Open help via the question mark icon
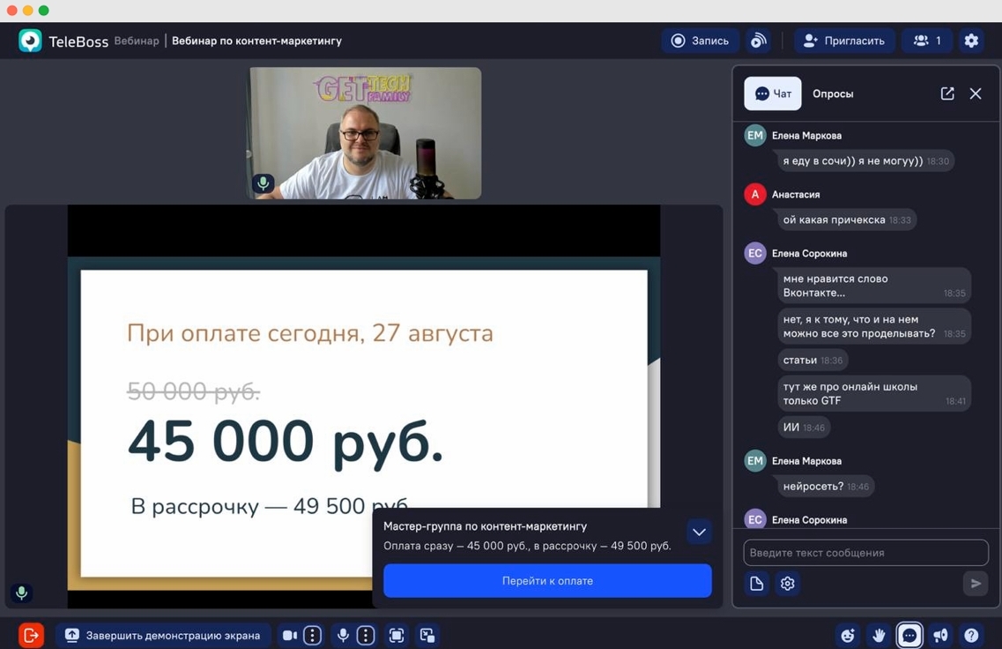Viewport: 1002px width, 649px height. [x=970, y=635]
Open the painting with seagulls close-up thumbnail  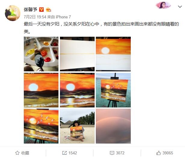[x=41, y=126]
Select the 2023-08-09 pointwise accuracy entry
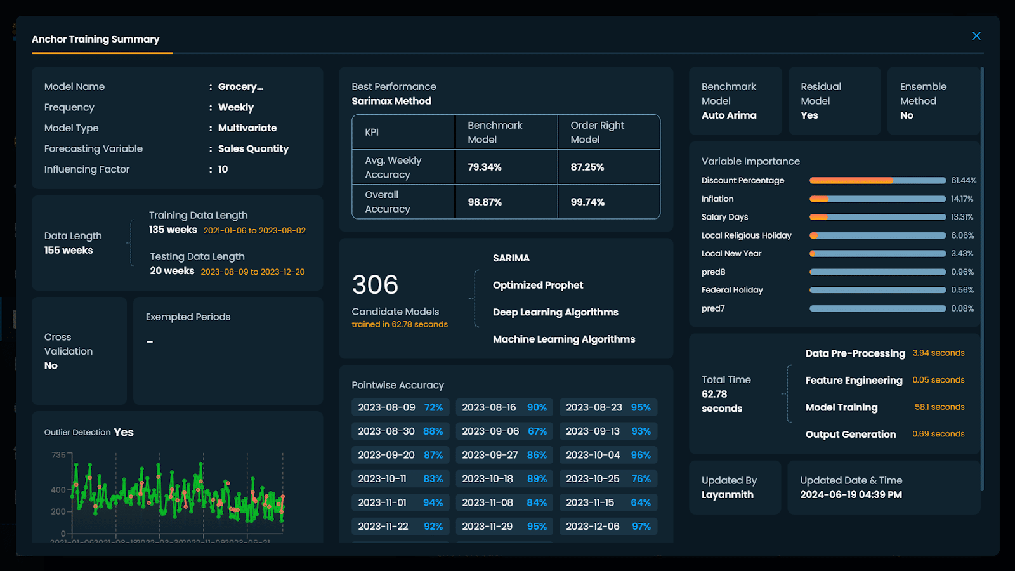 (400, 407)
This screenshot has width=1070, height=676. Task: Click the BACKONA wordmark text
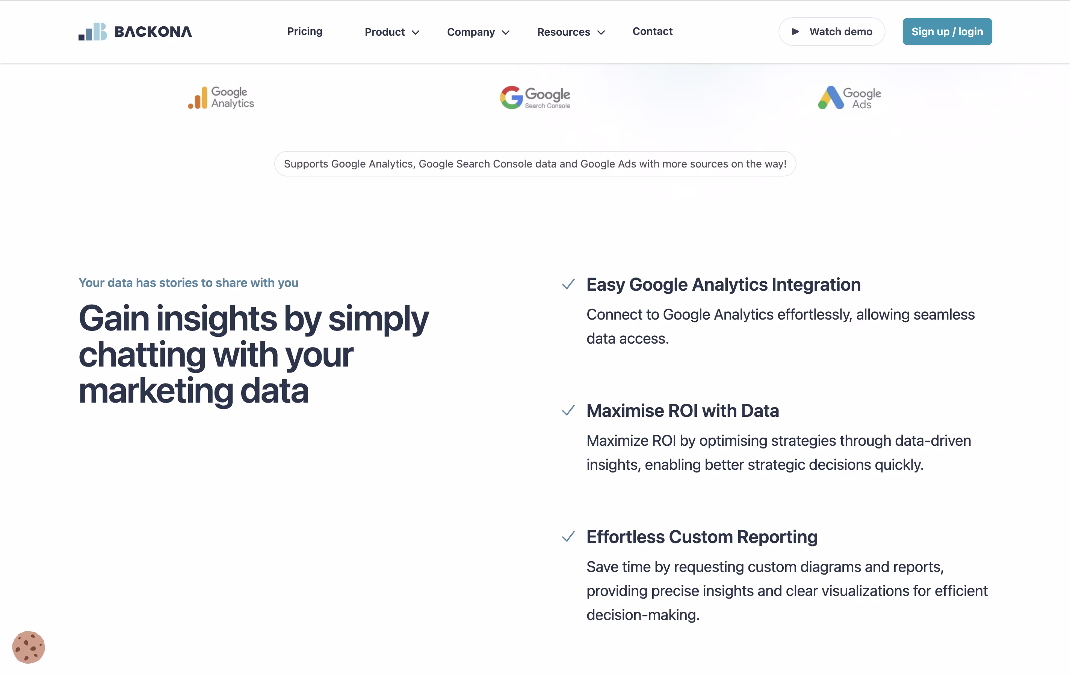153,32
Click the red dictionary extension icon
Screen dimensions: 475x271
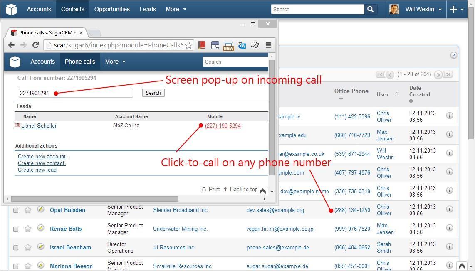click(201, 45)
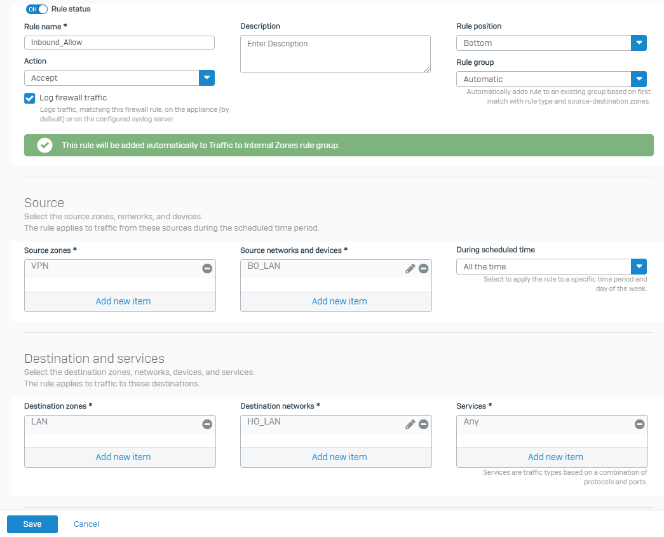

■ Problem description ■
Return only the lines from the one that contains "Click the red dictionary extension icon" through the closing line of the data, inclusive, reproduced exactly and with every picture left out.

■ Response to the task ■
Click the red dictionary extension icon
Screen dimensions: 475x271
click(201, 45)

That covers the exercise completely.